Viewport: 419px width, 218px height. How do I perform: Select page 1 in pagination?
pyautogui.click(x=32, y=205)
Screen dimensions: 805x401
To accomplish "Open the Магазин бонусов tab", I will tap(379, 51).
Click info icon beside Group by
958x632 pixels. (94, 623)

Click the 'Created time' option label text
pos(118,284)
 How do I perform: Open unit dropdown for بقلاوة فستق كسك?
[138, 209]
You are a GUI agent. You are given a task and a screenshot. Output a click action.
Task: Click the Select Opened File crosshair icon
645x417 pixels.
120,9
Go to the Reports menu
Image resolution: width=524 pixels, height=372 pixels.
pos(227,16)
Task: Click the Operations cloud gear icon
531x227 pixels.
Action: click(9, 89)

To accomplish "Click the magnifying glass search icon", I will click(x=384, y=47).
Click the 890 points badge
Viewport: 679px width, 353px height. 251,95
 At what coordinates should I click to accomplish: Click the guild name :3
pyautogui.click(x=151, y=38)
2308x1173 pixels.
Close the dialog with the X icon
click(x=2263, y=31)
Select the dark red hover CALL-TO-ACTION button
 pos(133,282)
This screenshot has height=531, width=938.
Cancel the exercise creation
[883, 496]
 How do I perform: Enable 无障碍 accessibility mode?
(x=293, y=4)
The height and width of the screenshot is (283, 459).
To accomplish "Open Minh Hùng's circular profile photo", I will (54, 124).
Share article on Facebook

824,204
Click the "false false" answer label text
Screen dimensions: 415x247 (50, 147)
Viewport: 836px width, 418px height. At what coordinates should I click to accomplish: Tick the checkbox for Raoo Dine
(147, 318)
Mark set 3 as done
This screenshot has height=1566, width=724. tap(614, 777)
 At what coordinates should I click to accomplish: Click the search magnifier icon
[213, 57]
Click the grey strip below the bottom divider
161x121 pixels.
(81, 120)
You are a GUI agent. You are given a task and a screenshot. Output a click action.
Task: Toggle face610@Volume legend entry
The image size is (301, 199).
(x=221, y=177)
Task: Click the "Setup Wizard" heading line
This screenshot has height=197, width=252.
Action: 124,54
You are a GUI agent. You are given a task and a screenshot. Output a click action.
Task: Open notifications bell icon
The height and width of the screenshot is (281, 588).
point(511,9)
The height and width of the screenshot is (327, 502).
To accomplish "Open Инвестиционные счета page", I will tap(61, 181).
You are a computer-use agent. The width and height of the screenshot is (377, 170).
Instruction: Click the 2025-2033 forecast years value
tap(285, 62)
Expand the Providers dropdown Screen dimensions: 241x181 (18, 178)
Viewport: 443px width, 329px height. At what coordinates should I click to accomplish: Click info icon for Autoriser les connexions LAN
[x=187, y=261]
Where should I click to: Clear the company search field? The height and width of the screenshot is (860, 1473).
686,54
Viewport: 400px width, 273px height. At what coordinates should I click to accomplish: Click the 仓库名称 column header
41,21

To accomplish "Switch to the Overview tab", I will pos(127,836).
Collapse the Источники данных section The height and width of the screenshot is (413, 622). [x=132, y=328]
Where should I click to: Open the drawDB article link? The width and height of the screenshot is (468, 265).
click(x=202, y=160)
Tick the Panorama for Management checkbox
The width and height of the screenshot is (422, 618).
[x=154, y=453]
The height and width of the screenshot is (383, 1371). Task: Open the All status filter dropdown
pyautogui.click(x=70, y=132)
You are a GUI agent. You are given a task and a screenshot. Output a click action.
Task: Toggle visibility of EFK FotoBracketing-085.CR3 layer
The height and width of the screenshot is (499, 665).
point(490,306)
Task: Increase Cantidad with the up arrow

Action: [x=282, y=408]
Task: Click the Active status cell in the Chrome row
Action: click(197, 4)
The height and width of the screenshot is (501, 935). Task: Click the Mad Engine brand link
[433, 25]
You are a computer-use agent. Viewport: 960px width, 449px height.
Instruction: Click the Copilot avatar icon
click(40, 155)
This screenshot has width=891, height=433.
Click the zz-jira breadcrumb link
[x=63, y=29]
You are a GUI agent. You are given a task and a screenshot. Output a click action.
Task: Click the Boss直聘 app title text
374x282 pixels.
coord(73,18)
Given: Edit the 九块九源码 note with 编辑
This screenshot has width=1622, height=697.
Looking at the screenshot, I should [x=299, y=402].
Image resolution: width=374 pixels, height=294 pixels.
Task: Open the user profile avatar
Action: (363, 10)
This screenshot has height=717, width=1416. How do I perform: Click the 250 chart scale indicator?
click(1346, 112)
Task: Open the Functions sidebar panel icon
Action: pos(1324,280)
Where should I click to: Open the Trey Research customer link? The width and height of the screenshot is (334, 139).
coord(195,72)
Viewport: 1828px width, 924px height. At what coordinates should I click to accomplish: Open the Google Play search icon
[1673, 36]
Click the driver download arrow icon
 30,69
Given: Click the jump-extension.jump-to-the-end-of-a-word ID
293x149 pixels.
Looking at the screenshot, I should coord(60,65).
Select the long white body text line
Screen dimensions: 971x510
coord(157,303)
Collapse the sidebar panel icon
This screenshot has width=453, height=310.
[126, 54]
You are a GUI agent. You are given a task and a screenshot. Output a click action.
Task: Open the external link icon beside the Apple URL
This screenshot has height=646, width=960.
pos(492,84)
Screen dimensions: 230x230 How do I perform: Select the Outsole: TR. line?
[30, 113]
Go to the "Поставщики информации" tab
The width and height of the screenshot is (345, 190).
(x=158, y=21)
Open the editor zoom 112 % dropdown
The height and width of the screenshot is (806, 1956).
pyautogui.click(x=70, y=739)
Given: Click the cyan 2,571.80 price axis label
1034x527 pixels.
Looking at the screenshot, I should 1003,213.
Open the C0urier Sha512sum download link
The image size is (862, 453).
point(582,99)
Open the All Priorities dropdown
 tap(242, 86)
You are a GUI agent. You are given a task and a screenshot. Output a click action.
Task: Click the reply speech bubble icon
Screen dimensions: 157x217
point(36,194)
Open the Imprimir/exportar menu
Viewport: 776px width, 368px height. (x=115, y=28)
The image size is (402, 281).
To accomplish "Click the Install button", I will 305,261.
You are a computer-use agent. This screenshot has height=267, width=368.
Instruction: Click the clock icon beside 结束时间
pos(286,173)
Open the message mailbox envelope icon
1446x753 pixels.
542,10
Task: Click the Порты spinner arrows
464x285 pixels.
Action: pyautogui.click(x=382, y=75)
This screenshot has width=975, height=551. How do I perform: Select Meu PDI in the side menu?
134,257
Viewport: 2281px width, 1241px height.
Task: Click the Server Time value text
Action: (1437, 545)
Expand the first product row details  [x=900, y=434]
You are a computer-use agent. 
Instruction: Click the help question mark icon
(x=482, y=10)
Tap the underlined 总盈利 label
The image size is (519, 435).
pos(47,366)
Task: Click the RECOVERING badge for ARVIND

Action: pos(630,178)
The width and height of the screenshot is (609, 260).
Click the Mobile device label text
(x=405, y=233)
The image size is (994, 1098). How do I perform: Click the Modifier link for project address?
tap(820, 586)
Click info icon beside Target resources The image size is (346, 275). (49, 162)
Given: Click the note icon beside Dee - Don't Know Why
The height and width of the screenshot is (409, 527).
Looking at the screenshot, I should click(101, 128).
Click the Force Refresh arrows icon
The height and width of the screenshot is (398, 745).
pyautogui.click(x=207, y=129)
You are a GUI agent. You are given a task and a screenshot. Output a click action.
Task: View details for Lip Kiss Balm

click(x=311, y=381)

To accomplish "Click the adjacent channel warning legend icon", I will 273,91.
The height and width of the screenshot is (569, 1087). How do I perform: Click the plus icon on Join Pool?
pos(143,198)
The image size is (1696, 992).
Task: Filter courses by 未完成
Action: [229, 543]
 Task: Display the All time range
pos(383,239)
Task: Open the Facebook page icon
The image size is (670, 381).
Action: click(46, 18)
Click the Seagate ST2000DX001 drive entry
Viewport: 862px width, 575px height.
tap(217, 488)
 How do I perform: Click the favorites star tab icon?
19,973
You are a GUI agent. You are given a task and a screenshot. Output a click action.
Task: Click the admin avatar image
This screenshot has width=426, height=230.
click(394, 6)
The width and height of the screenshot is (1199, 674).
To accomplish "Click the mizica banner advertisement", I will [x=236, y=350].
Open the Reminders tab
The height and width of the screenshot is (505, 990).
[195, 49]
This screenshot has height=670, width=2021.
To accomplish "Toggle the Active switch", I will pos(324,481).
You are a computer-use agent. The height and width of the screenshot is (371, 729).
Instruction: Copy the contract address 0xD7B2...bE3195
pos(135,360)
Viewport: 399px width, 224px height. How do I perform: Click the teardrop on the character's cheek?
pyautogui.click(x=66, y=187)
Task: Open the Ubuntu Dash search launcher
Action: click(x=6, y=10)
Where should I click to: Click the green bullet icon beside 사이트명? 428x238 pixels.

- **Brief**
Express the records from the line with "Given: Click the note" up to and including the line with "I will 273,91." as a two-column CSV with the headers request and answer. Give one row per request, put each value in a single quoted field, and replace line breaks with spaces.

- **Solution to this exercise**
request,answer
"Given: Click the note icon beside Dee - Don't Know Why The height and width of the screenshot is (409, 527).","Looking at the screenshot, I should click(101, 128)."
"Click the Force Refresh arrows icon The height and width of the screenshot is (398, 745).","pyautogui.click(x=207, y=129)"
"You are a GUI agent. You are given a task and a screenshot. Output a click action. Task: View details for Lip Kiss Balm","click(x=311, y=381)"
"To accomplish ""Click the adjacent channel warning legend icon"",","I will 273,91."